* TEXTE PRÉSENTÉ
Et qu’en est-il des élections municipales ? Le gouvernement a un bilan riche en termes de réalisations positives. D’autre part, l’opposition est fragmentée et peine toujours à s’unir pour faire face aux HSH et à leurs alliés. Il y a aussi une guerre froide en cours pour proposer un Premier ministre alternatif. Et les extraparlementaires jouent sur les scandales pour courtiser la population et la préparer aux élections générales. Tout cela nous amène à penser que le gouvernement doit organiser les municipales en 2023, qui seront également un test pour les prochaines élections générales. Mon équipe et moi souhaitons à tous les travailleurs de Maurice et de Rodrigues, une bonne année 2023.
En termes de relations industrielles, pensez-vous qu’il y a eu une amélioration cette année ?
Il y a eu des changements pour le mieux au cours de 2022. Comme le fait que le gouvernement ait empêché certaines entreprises de fermer, en les aidant de diverses manières. Les travailleurs licenciés ont également été redéployés et ont bénéficié d’incitations et de formations pour occuper d’autres emplois.

* DONNÉES FOURNIES
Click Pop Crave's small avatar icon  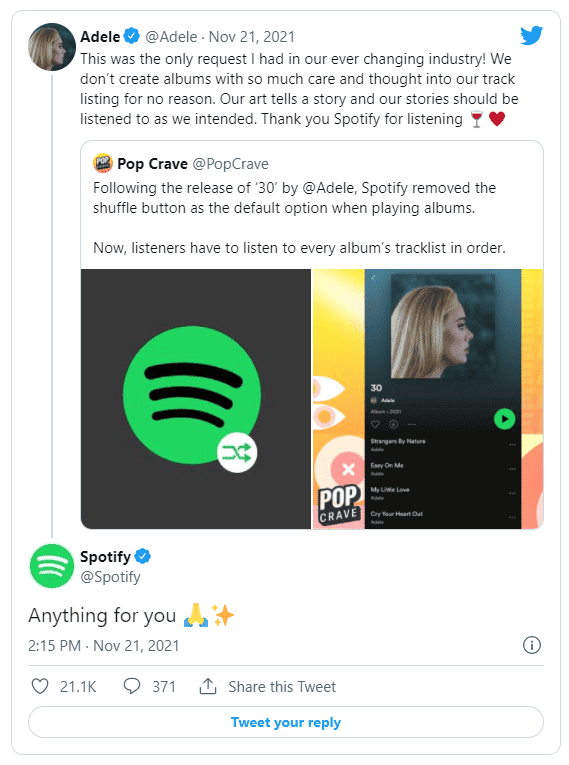coord(102,163)
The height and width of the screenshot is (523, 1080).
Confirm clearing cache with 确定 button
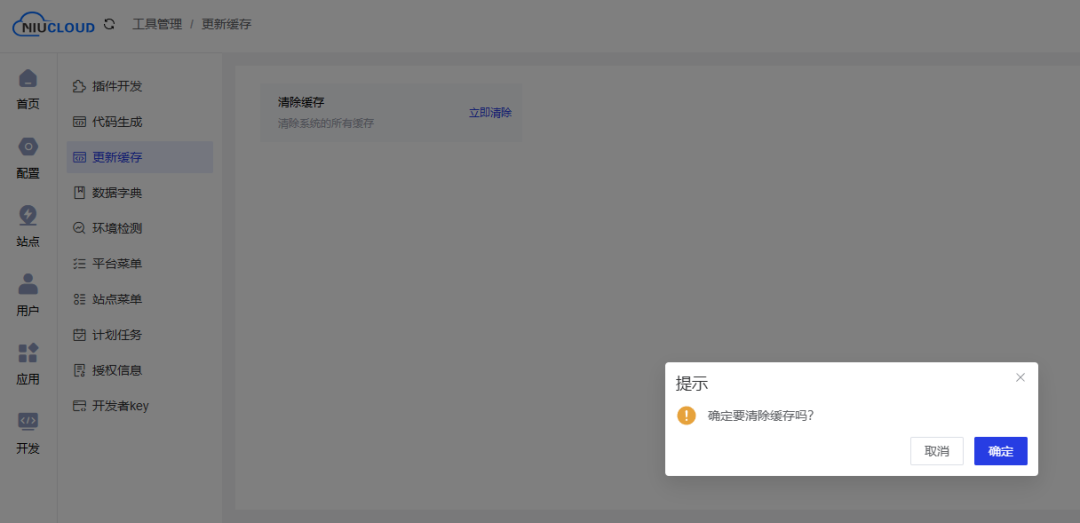pos(1000,451)
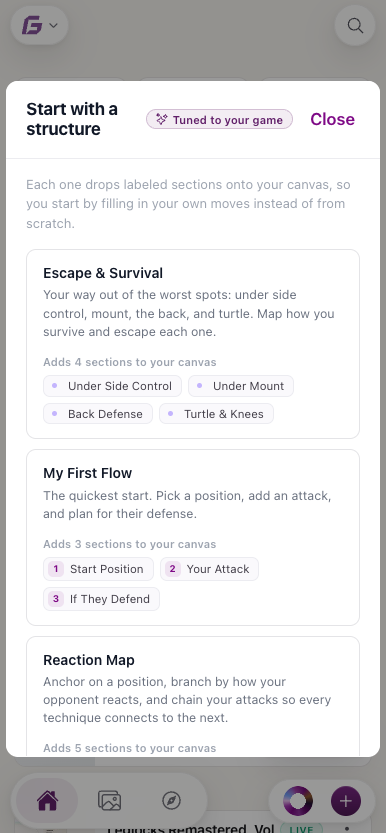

* CONSIGNE DE TRAVAIL
Reprenez l'entretien consacré à la politique et aux relations industrielles à Maurice en rédigeant sa suite à partir de la dernière phrase.

* RÉSULTAT OBTENU
Le ministère du Travail a bien fait jusqu’à présent, mais il a besoin de plus de personnel technique pour effectuer des visites sur place. Malheureusement, on ne peut pas en dire autant des travailleurs migrants, qui sont encore traités comme des travailleurs de seconde zone par certains employeurs. Très peu de cas sont révélés, car les travailleurs ont peur de dénoncer leurs employeurs.
Nombreux sont ceux à réclamer une baisse des prix du carburant. Partagez-vous cet avis ?
Si le prix du pétrole baisse sur le marché mondial, je ne vois pas pourquoi la même tendance ne serait pas suivie à Maurice. Il peut y avoir des raisons à cela : le gouvernement prend un certain pourcentage dans le prix de l’essence, qui est ensuite utilisé pour financer diverses dépenses sociales et d’infrastructures. Il faut se rappeler que le gouvernement avait dépensé massivement pour protéger la vie des citoyens pendant les deux années de pandémie. Et les entreprises, les PME et les travailleurs des secteurs privé et informel ont bénéficié d’une aide financière. La meilleure façon de récupérer l’argent du Covid est donc de taxer l’essence sur chaque litre. Mais cela ne peut pas durer longtemps. Nous prévoyons que le prix de l’essence diminuera en 2023 à la satisfaction de tous.
Pensez-vous que la rémunération salariale globale est une bonne chose ?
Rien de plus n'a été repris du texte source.